Waste of time, money, and lives that could be devoted to useful things like science and rational charity. Could be justified by egoism if not for the potential for greatly prolonged lifespans/greatly improved lives from technology, but people aren't egoists and religion prevents people from learning about exactly those benefits that destroy even the egoistic reasons.

I can't dispute the instrumental value of a rational approach to building airplanes. But the instrumental value of a rational approach to religion is less clear to me.

It is difficult to estimate the instrumental value of anything when terminal values are unknown/unspecified. If one starts with absolute certainly that a particular religion is true, then rationality may have little instrumental value with regards to religion for that person (except to help them realize that absolute certainty is problematic). On the other hand, if one is deciding whether to join or leave a religion, then epistemic rationality would likely be extremely useful in making the right choice.

[-][anonymous]12y 1

Some comments:

*The phrase "rational emotion" would probably be very misleading in a casual conversation or an argument, and you might have to go to great lengths to explain what it means.

*I suspect the Spock meme is so problematic because it implies that emotion clouds rational judgment (which is true) but goes on to assert that "rational" people need to purge themselves of emotions. When people hear the former, they complete the pattern and think of the latter. As Eliezer points out, there's no reason why we should purge emotions that follow from beliefs.

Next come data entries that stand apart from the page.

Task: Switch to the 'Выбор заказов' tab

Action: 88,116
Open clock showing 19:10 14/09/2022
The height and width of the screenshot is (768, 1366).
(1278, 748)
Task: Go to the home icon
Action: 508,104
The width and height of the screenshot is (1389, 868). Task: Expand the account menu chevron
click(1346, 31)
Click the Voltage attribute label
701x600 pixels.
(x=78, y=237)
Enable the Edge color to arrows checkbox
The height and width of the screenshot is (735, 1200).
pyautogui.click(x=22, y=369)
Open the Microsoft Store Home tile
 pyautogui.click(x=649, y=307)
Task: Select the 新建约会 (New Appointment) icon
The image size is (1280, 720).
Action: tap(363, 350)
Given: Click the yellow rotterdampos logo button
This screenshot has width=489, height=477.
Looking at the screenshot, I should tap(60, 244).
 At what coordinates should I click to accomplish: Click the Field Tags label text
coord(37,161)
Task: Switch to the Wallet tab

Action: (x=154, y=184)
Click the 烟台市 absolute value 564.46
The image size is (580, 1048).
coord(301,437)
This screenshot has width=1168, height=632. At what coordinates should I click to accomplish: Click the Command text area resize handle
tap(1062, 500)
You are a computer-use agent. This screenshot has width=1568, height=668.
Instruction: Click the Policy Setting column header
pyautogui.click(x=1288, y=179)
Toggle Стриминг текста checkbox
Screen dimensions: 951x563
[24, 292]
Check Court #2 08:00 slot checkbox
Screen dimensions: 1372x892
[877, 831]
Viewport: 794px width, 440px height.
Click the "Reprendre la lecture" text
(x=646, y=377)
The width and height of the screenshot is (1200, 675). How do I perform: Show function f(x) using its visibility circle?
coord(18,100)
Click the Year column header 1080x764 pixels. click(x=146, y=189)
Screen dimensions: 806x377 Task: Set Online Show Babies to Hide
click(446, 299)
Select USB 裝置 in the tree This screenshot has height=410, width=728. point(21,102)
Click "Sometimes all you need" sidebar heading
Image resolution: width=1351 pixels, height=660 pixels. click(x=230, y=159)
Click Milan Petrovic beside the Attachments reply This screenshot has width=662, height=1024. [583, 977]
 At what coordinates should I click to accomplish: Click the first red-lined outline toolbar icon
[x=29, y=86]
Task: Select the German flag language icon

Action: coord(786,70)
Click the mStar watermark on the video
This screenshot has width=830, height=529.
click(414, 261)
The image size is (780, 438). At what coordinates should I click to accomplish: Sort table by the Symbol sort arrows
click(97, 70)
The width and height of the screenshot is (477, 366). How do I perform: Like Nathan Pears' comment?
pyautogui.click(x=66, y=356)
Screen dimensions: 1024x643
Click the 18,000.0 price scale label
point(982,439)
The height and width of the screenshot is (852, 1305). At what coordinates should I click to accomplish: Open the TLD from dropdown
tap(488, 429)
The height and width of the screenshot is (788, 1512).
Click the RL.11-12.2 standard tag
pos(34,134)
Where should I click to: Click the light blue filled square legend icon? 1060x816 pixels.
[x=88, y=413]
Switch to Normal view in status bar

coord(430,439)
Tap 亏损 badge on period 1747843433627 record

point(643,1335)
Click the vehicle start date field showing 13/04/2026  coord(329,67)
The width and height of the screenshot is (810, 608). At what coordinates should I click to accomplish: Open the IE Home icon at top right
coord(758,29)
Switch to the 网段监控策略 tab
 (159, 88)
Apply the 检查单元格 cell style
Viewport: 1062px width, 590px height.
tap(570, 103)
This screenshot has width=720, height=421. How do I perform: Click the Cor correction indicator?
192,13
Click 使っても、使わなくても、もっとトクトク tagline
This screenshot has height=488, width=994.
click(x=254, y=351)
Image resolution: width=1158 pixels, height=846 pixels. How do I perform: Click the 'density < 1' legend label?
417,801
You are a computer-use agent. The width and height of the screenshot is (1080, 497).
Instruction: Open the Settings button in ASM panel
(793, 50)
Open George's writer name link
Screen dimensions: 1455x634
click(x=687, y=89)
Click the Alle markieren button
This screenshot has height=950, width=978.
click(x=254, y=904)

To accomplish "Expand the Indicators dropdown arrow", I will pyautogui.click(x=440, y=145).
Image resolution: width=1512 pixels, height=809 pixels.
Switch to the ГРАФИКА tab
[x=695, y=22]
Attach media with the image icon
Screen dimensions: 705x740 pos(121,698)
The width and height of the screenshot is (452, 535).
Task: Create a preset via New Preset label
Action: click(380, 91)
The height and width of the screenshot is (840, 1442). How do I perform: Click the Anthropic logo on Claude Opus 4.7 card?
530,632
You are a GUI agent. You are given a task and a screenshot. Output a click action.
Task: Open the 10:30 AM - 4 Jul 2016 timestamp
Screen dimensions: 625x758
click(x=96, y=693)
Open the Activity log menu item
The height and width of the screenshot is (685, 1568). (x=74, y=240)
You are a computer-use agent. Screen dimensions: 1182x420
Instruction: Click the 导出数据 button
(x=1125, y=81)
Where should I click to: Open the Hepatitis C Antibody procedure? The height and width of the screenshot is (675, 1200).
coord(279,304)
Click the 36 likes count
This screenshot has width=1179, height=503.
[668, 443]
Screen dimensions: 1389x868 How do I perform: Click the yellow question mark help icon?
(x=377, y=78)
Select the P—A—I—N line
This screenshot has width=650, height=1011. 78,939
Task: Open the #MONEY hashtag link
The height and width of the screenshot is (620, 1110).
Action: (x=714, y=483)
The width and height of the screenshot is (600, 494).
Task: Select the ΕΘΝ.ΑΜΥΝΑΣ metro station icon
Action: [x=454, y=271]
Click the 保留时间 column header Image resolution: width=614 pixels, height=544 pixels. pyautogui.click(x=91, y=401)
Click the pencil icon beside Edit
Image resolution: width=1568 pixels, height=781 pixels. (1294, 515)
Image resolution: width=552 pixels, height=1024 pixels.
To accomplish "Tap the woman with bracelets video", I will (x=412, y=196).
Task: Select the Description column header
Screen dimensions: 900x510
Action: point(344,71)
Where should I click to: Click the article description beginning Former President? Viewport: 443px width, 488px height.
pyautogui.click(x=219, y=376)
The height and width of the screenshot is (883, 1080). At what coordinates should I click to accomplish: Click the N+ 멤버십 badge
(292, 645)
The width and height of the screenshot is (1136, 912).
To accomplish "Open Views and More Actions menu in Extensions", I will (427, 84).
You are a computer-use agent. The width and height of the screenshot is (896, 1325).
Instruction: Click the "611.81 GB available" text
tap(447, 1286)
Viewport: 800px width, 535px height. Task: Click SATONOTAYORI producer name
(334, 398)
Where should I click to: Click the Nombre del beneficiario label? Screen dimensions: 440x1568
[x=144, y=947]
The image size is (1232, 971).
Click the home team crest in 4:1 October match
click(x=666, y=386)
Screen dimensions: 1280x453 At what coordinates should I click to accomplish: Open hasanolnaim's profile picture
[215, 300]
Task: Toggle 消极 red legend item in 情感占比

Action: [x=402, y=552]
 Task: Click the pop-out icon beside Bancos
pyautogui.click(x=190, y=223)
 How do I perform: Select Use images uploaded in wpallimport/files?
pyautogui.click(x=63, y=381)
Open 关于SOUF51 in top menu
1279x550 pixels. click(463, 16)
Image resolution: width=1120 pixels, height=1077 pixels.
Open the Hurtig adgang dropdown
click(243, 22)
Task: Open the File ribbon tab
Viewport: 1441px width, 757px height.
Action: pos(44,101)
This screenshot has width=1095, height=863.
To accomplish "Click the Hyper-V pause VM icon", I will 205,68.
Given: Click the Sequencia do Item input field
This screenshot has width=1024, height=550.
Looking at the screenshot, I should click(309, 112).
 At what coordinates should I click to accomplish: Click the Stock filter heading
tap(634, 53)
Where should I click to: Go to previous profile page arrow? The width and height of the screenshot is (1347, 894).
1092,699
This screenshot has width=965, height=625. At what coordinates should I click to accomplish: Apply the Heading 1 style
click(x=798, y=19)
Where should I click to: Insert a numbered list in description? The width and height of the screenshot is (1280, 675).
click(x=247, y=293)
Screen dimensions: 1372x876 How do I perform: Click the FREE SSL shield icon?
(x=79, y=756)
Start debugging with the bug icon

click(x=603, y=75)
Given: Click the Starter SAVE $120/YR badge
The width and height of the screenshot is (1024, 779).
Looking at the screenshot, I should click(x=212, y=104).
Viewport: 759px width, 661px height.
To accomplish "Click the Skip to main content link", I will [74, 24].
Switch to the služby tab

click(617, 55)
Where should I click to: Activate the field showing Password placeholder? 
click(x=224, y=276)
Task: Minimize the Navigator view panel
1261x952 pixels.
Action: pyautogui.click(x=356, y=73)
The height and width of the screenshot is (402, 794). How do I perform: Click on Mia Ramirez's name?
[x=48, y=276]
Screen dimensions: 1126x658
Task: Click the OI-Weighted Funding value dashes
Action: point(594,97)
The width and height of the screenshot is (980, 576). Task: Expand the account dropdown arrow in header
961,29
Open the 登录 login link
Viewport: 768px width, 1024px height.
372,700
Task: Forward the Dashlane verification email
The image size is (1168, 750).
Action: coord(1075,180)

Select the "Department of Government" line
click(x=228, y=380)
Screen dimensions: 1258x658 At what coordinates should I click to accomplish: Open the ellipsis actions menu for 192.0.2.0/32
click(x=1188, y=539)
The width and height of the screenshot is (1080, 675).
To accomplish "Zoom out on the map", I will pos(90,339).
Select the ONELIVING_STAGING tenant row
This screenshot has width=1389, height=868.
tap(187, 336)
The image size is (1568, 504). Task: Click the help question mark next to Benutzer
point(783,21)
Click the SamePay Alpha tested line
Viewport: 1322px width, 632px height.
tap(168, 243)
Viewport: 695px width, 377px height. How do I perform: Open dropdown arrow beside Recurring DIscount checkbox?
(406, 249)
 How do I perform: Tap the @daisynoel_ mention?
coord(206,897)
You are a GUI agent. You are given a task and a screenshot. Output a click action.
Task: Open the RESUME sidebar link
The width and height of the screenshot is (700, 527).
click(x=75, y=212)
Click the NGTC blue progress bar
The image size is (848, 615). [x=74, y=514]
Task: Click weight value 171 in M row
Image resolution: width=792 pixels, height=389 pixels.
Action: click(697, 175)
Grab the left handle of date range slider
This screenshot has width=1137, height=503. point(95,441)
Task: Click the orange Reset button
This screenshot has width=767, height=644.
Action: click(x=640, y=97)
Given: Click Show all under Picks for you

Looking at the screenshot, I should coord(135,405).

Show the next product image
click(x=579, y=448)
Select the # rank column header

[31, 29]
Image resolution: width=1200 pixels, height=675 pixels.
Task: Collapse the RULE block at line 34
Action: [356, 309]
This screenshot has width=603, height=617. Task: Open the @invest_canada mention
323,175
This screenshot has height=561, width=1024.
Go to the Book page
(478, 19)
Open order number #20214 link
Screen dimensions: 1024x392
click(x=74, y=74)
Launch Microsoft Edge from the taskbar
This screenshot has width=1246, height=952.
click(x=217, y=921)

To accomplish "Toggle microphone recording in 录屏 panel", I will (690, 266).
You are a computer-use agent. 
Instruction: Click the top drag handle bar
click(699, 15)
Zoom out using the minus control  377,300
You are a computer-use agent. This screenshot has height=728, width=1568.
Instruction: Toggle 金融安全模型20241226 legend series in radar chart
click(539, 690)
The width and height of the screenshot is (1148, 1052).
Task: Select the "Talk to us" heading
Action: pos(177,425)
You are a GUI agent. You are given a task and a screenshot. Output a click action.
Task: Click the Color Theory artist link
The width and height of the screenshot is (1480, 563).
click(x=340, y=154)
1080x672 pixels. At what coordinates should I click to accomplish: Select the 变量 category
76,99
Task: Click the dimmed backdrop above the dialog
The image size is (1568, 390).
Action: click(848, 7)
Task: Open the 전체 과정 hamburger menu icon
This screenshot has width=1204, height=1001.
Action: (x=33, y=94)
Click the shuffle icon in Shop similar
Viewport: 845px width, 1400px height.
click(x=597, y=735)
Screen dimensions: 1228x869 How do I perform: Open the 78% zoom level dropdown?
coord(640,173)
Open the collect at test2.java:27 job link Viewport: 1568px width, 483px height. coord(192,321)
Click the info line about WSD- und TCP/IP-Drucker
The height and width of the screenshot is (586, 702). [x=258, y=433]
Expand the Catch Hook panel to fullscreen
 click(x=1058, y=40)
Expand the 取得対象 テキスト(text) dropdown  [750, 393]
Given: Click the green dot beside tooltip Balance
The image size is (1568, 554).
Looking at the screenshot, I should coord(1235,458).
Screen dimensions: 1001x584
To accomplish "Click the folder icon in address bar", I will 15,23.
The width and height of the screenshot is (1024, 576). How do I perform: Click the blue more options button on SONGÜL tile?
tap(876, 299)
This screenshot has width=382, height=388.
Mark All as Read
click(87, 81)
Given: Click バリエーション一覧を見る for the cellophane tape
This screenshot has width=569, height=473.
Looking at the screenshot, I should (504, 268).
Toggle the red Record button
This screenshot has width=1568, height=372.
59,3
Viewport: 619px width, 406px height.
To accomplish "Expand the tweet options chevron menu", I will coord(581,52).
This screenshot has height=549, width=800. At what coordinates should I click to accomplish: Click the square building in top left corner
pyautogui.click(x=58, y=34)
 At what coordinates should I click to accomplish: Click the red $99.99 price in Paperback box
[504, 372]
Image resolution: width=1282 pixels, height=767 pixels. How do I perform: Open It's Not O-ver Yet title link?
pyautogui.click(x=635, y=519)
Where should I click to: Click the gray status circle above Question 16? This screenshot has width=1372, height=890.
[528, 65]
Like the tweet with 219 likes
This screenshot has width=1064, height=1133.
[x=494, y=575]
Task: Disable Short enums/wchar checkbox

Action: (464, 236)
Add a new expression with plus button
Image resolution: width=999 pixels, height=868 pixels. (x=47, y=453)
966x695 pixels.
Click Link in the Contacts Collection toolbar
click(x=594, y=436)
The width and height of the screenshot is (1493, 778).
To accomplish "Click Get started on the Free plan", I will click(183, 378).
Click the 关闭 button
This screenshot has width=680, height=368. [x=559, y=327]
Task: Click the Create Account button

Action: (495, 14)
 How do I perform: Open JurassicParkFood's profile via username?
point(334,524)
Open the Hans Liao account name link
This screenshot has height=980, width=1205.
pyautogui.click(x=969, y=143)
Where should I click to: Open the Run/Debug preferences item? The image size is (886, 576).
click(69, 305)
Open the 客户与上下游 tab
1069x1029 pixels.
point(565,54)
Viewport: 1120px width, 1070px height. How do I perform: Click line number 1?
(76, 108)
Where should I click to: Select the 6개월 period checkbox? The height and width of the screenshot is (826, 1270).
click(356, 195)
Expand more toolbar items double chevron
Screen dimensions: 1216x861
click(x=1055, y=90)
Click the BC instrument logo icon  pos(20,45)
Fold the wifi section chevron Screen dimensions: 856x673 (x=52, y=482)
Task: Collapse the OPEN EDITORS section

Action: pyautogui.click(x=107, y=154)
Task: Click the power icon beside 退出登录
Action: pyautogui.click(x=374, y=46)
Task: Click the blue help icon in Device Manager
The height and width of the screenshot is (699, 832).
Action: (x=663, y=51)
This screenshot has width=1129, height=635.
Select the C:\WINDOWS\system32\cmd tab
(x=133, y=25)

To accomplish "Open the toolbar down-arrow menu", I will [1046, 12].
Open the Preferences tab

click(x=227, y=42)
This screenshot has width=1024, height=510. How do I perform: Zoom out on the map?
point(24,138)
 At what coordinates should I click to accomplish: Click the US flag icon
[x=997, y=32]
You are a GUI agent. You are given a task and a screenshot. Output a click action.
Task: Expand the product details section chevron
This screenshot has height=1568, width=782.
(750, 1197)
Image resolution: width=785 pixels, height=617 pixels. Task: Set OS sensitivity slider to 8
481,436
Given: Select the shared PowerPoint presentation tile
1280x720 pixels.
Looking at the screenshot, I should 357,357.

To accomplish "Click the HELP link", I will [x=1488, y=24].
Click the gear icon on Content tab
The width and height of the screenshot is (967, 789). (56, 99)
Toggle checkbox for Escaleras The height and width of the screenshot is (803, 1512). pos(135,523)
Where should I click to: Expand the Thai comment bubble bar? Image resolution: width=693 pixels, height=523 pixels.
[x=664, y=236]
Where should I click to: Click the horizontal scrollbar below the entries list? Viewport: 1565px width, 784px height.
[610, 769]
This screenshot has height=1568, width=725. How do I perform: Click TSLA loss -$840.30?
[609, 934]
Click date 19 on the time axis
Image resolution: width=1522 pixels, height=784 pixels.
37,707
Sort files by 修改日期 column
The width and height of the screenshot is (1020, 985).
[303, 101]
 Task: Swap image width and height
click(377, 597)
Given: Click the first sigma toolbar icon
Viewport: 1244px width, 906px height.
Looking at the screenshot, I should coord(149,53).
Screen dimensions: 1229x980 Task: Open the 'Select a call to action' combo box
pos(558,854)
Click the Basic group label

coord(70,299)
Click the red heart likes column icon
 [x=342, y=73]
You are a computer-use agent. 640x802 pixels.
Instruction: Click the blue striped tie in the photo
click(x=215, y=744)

I have found some success explaining it thus:

"Emotions should be based on facts. (Pause for exclamation) If you feel afraid of touching the stove, and the stove is hot, then you should feel afraid. If you feel afraid of touching the stove, and the stove is cold, then you shouldn't feel afraid. Facts, determining your emotions."

This won't work on anyone inclined to question what "should" means, though, but it doesn't trip nearly as many alarm bells as saying "the Way".

I don't find this anti-Spock argument very convincing. If the stove is hot, you just shouldn't touch it, there's really no reason to be afraid. Emotions were useful because they elicited the appropriate behaviour in the hunter-gatherer environment, but now we can simply manage, barring extreme situations, to do the proper things.

You can clearly point at rational behaviours and distinguish them from irrational ones, and you can call 'rational' an emotion which induces the rational behaviour. But that doesn't mean that the emotions, per se, are necessary to that effect.

A spock can really functions as a proper and winning rationalist... but we, of course, are no vulcanians.

[-][anonymous]12y 0

Is there an anti-Spock argument you do find convincing?

I am very suspicious of claiming that morality implies "intrinsic value" to the pursuit of truth. I am not really sure whether or not "intrinsic value" actually exists. It would seem to me that whatever the reasons one has for pursuing truth about a certain topic of discovery is reason enough and we need not posit mysterious words like "intrinsic value". The moral justification for pursuing truth would be that knowlege leads to truth belief which lead to good intentions and actions and the world is far better off if people are acting on true beliefs, therefore we have good reasons to be truth-seekers.